# Rain Shadow 1569



## rheard514 (Feb 12, 2006)

Just wondering how much a customn would cost and the best person/place to get it built would be?


----------



## chris storrs (Aug 25, 2005)

get clyde to do it, he does great work.has done three new rods for me and repairs. awesome work and prices


----------



## NTKG (Aug 16, 2003)

it can range from 250-400


----------



## CrawFish (Sep 23, 2003)

chris storrs said:


> get clyde to do it, he does great work.has done three new rods for me and repairs. awesome work and prices


Agreed... wondering what rods he built for you? He built 2 for me..


----------



## NTKG (Aug 16, 2003)

i got a stripped blank if you want it....


----------



## thebeachcaster (Aug 7, 2006)

One Name. Clyde.


----------



## Sea2aeS (Jan 7, 2005)

get "Heaver" aka Lou Reyna to do it.


----------



## NTKG (Aug 16, 2003)

CrawFish said:


> Agreed... wondering what rods he built for you? He built 2 for me..

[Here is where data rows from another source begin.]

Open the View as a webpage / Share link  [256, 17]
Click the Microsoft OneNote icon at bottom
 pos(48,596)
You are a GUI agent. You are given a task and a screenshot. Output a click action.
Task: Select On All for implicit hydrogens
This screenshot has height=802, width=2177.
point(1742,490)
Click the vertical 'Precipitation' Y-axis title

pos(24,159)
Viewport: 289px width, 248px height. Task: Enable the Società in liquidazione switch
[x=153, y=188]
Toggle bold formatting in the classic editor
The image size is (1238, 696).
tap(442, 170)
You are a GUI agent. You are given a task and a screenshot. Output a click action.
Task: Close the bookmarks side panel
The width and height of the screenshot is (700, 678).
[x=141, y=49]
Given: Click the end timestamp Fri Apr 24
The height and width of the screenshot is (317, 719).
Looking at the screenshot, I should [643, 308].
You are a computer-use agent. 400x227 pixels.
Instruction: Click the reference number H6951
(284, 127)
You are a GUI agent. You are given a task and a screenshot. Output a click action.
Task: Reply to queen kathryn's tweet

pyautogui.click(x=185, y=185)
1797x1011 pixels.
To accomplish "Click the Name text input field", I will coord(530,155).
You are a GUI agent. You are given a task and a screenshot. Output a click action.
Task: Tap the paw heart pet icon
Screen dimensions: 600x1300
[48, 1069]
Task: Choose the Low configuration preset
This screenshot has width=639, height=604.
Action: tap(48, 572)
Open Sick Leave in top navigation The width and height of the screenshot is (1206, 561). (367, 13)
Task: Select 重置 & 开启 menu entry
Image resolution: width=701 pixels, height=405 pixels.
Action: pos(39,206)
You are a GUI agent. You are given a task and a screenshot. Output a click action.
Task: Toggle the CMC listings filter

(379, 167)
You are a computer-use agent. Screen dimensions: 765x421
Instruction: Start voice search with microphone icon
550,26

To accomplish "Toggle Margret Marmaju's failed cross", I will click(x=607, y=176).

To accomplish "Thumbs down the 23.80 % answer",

if you want a quality built rod... clydes work as far as people i have seen has been the best. each rod i have seen from him, not just as an exception has been flawless.


----------



## chris storrs (Aug 25, 2005)

CrawFish said:


> Agreed... wondering what rods he built for you? He built 2 for me..


dint see this till now
hes done an inferno, a zziplex dymic HST, and a W.R.I. blank of somesort taht never went to production in numbers


----------



## huckfinn38 (Jun 13, 2006)

*1569 Question*

Any of you guys ever cut any off the Tip of a 1569. I cut 2.5-3 of a 1502 Lami. I want a 1569 that will throw 8 n bait well. Let me know please!


----------



## clpoudnine23 (Dec 21, 2005)

*Jebson...*

No need to cut tip off the 1569. It will throw 8nbait very well or even 10nbait if you need it. Fished with my 1569 all last week at it did great with 8 and a CHUNK of bait or fish head. Some people cut some off the butt if 13 feet is too much. JMO.


----------



## ReelinRod (May 29, 2003)

clpoudnine23's right, keep the tip as is, any trimming should be at the butt. I took mine down to 12'-6" leaving the tip alone, wouldn't want to see (or cast) a 1569 with the tip trimmed 6 inches.


----------



## huckfinn38 (Jun 13, 2006)

*Thanks*

That is what I wanted to know. Charlie did you cut any off the butt of yours?


----------



## clpoudnine23 (Dec 21, 2005)

*no....*

Left mine at 13 feet.


----------



## AndyMedic (Mar 22, 2003)

Sea2aeS said:


> get "Heaver" aka Lou Reyna to do it.


I will second his work, I have a 1569 wrapped by him.


----------